Stored records
::::::::
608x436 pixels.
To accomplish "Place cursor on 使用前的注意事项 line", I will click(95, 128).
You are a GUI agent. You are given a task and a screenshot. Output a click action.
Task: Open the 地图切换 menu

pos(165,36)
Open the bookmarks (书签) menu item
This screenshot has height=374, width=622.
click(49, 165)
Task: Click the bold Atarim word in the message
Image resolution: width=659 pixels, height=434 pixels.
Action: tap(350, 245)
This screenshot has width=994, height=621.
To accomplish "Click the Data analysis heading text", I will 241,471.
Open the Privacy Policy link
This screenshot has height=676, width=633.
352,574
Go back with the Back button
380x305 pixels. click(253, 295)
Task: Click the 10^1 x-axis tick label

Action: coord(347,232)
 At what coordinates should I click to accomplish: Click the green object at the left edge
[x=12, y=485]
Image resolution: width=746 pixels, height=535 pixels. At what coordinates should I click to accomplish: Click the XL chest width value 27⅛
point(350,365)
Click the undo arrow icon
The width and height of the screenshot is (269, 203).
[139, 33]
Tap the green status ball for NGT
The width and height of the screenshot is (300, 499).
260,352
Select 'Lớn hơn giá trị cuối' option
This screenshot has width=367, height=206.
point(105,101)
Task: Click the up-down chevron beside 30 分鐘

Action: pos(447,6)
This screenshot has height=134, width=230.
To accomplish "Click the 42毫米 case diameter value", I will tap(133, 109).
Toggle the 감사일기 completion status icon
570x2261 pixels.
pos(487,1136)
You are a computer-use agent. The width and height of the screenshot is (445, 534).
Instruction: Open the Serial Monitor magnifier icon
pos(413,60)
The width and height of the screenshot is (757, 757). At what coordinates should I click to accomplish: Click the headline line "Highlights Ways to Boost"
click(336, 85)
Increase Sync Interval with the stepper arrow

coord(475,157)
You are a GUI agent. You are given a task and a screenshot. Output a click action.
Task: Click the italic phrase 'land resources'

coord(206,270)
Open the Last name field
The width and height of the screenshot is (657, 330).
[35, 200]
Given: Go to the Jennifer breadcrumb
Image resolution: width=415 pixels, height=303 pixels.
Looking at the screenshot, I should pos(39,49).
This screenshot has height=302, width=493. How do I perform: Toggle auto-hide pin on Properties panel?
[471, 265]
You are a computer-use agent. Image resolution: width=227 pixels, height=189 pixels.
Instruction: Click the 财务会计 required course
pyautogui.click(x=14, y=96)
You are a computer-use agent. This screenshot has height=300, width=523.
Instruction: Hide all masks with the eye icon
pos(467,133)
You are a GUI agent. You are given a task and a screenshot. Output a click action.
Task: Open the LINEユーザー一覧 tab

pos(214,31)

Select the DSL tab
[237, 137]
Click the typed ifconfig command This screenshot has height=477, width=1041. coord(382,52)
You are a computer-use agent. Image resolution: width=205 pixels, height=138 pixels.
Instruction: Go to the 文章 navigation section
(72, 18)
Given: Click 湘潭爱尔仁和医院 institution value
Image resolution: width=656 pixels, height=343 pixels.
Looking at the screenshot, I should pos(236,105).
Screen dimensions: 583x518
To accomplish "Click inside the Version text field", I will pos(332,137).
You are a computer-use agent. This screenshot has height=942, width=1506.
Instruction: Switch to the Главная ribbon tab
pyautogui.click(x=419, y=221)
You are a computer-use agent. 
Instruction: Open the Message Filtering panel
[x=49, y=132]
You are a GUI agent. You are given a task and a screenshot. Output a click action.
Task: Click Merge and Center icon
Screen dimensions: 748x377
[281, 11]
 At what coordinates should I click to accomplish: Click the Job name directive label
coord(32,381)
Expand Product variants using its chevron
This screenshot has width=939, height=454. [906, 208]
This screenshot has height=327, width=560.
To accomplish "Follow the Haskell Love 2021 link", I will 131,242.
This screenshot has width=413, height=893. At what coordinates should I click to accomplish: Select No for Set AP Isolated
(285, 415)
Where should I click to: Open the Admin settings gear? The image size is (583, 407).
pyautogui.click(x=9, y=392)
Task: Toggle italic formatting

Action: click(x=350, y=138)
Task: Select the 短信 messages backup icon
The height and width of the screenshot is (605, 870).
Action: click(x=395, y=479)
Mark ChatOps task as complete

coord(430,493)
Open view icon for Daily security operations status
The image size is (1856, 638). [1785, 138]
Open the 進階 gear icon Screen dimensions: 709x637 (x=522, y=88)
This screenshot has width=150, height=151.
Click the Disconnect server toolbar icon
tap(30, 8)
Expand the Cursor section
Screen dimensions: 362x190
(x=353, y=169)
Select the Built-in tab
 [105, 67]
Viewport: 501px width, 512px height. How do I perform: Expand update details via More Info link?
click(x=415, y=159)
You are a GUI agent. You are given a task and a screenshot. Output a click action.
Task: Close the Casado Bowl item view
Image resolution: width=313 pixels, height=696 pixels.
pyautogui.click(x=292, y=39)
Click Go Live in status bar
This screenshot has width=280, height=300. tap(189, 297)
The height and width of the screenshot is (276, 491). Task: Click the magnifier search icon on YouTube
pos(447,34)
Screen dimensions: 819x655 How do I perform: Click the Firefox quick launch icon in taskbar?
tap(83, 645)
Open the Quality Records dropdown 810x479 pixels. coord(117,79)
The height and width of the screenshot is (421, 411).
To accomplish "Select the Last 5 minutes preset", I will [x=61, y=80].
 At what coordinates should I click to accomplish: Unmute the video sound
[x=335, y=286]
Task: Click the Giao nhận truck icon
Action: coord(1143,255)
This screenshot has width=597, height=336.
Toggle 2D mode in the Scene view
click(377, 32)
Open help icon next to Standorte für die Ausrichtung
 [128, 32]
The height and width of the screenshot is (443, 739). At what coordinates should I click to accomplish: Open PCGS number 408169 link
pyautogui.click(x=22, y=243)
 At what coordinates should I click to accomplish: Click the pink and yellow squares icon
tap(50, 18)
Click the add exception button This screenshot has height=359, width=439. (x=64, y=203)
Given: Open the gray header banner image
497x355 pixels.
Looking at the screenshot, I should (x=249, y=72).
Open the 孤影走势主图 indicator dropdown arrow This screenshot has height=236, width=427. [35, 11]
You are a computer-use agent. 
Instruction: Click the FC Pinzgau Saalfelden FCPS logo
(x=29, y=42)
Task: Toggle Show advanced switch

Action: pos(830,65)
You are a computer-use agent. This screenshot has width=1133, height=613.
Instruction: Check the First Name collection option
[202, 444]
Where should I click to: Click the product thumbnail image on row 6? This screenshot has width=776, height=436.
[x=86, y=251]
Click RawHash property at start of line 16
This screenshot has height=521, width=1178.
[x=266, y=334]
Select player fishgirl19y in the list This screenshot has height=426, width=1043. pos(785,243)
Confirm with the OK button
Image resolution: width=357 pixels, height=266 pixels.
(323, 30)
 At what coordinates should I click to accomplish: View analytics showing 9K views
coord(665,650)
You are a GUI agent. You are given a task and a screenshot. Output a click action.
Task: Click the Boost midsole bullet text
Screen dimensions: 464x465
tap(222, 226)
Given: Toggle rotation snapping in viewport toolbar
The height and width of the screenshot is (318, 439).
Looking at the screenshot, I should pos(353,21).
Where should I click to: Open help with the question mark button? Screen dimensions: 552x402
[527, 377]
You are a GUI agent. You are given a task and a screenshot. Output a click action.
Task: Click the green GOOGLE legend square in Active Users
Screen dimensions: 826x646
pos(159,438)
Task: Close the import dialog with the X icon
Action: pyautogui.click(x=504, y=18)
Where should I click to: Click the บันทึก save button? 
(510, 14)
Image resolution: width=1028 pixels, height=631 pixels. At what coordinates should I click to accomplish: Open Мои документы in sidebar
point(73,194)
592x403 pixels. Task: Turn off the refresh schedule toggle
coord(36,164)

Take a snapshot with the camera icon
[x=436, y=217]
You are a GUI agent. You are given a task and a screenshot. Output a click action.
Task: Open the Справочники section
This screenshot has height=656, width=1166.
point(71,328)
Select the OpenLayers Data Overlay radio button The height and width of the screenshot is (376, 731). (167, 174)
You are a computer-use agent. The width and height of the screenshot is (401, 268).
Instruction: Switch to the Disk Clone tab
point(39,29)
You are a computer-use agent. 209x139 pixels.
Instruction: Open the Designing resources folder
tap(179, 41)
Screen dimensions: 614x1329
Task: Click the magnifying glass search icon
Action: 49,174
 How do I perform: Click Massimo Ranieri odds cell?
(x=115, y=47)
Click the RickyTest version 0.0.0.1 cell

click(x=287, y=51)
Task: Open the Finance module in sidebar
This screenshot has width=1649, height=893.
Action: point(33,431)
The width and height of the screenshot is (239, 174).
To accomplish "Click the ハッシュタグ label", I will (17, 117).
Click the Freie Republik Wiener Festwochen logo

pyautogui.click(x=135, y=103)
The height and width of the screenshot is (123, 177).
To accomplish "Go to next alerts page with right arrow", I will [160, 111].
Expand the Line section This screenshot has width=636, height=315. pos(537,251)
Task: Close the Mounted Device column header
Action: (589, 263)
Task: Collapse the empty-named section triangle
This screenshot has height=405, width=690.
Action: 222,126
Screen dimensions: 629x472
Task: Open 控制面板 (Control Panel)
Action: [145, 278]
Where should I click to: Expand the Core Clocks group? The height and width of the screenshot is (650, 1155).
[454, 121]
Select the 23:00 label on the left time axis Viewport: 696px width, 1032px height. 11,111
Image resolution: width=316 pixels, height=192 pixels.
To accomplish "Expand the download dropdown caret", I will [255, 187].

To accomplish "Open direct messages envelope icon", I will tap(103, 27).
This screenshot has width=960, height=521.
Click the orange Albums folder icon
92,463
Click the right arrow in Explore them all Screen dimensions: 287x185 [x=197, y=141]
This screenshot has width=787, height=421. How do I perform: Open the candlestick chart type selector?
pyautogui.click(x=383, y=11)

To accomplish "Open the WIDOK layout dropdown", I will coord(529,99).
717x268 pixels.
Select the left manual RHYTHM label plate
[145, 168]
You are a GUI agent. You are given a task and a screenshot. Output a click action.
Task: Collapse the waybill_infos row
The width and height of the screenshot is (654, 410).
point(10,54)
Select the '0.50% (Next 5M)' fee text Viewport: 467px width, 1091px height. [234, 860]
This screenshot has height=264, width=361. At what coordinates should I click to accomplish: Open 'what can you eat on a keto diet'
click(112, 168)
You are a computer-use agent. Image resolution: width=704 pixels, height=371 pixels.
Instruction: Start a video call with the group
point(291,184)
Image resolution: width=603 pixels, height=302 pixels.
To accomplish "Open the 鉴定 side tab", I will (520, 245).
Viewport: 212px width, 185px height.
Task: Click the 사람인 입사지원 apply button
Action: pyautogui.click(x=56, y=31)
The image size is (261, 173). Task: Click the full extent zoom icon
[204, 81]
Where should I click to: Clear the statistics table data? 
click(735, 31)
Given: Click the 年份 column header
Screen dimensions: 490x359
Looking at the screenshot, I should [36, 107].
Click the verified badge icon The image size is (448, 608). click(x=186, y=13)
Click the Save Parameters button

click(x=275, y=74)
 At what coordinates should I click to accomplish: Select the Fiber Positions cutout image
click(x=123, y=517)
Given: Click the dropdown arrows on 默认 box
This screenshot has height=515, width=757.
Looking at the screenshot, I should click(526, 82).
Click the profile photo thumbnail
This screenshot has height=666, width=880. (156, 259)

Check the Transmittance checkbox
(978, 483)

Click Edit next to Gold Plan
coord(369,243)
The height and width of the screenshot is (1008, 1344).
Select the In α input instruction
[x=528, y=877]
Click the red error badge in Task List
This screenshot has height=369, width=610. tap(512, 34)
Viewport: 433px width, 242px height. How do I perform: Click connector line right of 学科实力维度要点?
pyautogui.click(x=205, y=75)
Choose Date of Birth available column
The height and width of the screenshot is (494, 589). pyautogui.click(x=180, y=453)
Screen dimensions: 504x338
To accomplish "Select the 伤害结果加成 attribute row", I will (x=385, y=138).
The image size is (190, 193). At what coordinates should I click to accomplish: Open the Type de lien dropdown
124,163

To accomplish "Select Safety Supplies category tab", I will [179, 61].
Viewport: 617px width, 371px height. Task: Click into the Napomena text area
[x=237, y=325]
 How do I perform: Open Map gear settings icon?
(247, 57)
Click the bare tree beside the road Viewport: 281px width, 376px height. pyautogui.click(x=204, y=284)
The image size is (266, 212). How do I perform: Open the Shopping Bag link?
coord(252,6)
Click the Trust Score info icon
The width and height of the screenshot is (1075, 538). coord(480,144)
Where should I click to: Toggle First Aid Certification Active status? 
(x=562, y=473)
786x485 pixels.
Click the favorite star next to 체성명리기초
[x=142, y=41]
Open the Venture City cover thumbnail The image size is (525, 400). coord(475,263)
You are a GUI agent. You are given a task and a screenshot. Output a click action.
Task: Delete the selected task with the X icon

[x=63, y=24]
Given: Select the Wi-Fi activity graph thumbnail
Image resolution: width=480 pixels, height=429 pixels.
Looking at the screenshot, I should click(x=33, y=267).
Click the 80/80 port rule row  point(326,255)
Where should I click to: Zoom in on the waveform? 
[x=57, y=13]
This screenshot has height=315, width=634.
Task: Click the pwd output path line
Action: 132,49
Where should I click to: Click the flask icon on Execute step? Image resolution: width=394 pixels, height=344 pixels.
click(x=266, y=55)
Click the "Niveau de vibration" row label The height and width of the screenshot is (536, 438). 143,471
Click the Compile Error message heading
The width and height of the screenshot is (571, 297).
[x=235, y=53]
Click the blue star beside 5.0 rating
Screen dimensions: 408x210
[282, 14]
::::::::
▸ **What to produce**
Your answer should be the exact lines above from the one with "Click Go Live in status bar" through the one with "This screenshot has width=597, height=336.", both included, and nothing besides.

▸ **Solution to this exercise**
Click Go Live in status bar
This screenshot has width=280, height=300. tap(189, 297)
The height and width of the screenshot is (276, 491). Task: Click the magnifier search icon on YouTube
pos(447,34)
Screen dimensions: 819x655 How do I perform: Click the Firefox quick launch icon in taskbar?
tap(83, 645)
Open the Quality Records dropdown 810x479 pixels. coord(117,79)
The height and width of the screenshot is (421, 411).
To accomplish "Select the Last 5 minutes preset", I will [x=61, y=80].
 At what coordinates should I click to accomplish: Unmute the video sound
[x=335, y=286]
Task: Click the Giao nhận truck icon
Action: coord(1143,255)
This screenshot has width=597, height=336.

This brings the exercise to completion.